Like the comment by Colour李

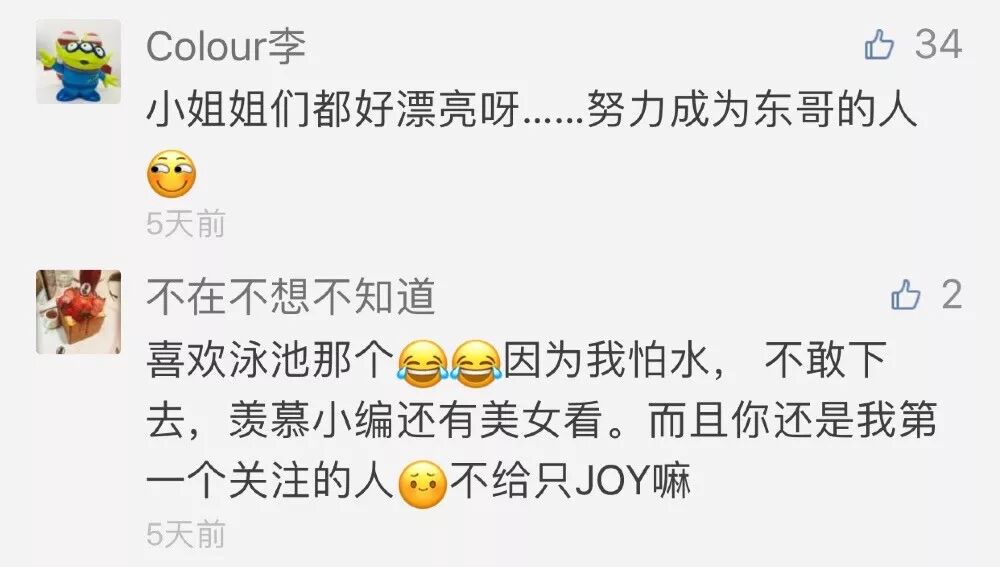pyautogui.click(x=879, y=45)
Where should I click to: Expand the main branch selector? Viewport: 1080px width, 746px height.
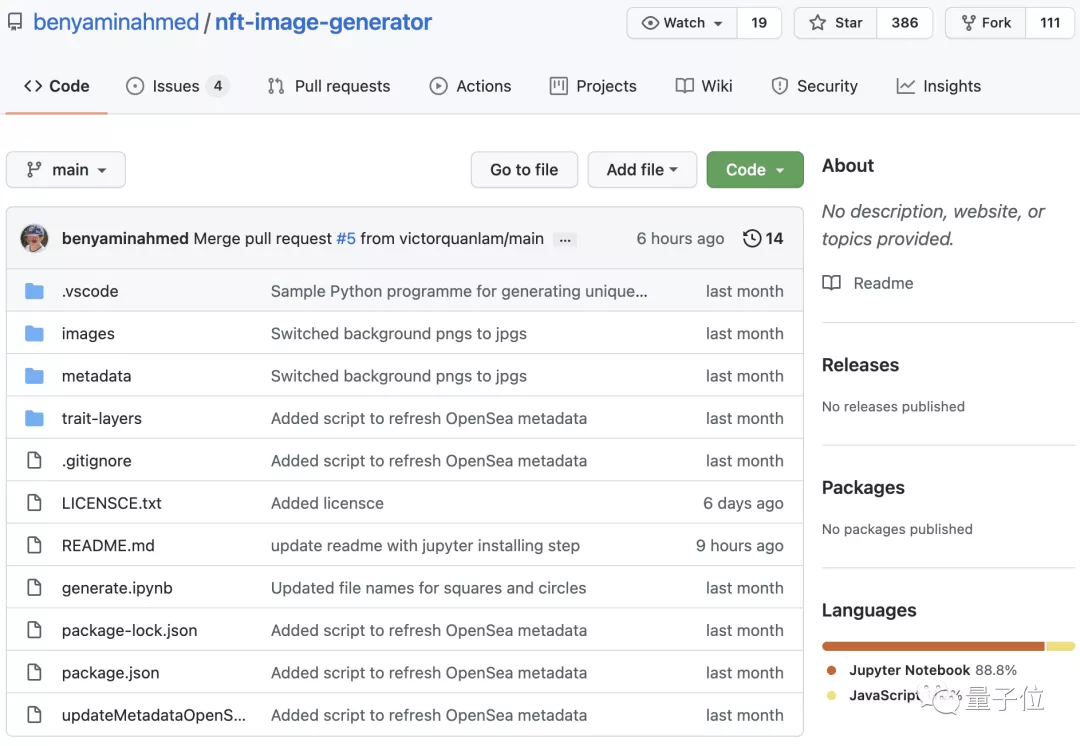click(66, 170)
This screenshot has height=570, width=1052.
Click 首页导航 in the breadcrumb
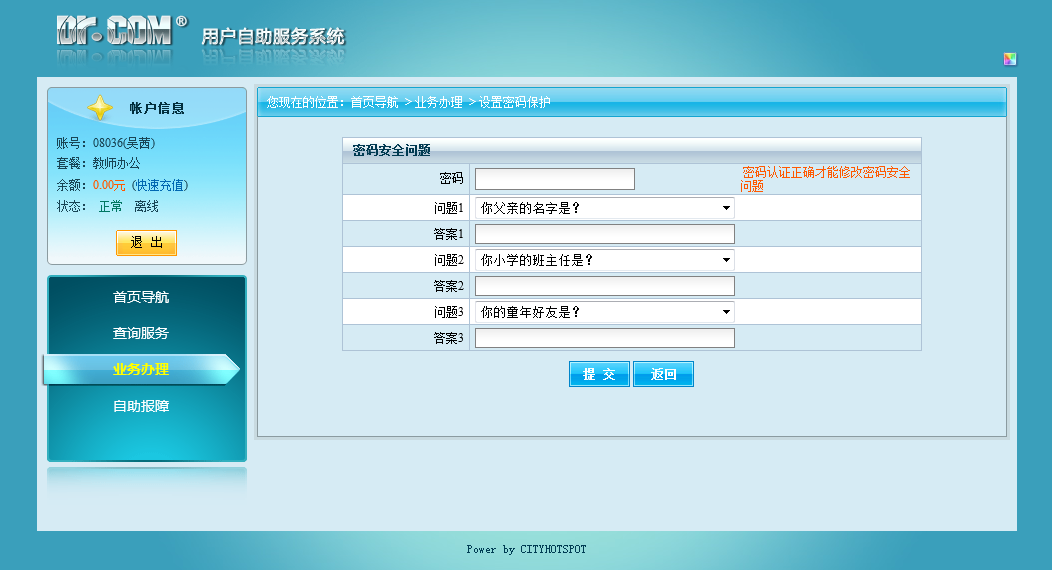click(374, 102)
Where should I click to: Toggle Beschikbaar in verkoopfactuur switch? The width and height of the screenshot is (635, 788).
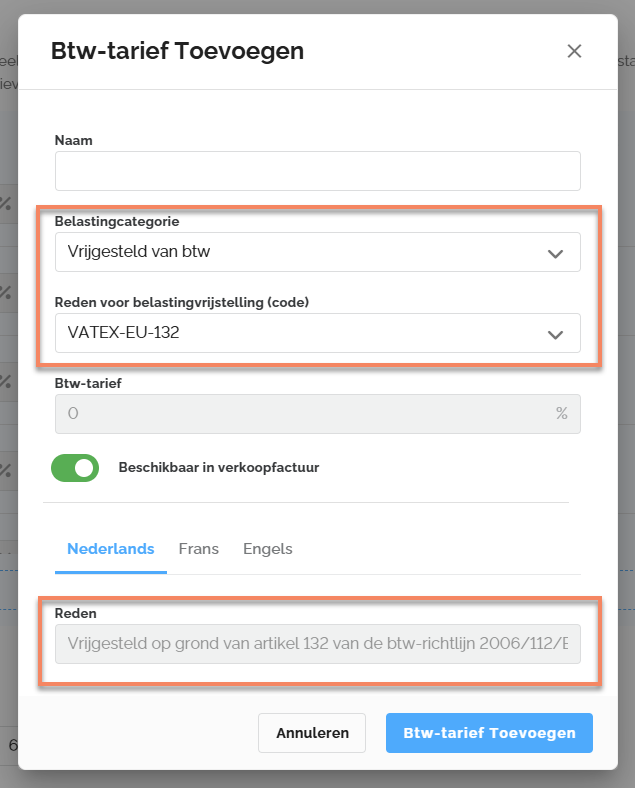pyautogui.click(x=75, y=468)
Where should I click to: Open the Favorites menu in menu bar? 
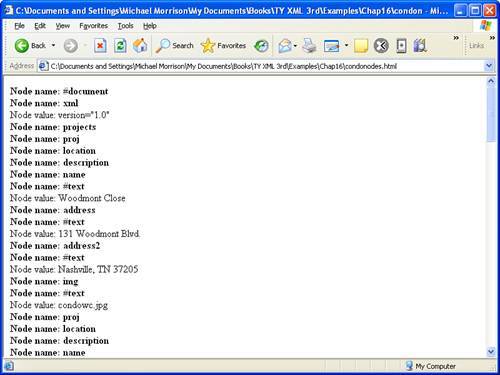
++++
_TO DO:_
Repeat every entry above precisely, leaving each picture out.

_RESULT BELOW:_
Like the comment by Colour李

pyautogui.click(x=879, y=45)
Where should I click to: Expand the main branch selector? Viewport: 1080px width, 746px height.
click(66, 170)
This screenshot has height=570, width=1052.
Click 首页导航 in the breadcrumb
click(374, 102)
Where should I click to: Toggle Beschikbaar in verkoopfactuur switch? The width and height of the screenshot is (635, 788).
pyautogui.click(x=75, y=468)
Where should I click to: Open the Favorites menu in menu bar? 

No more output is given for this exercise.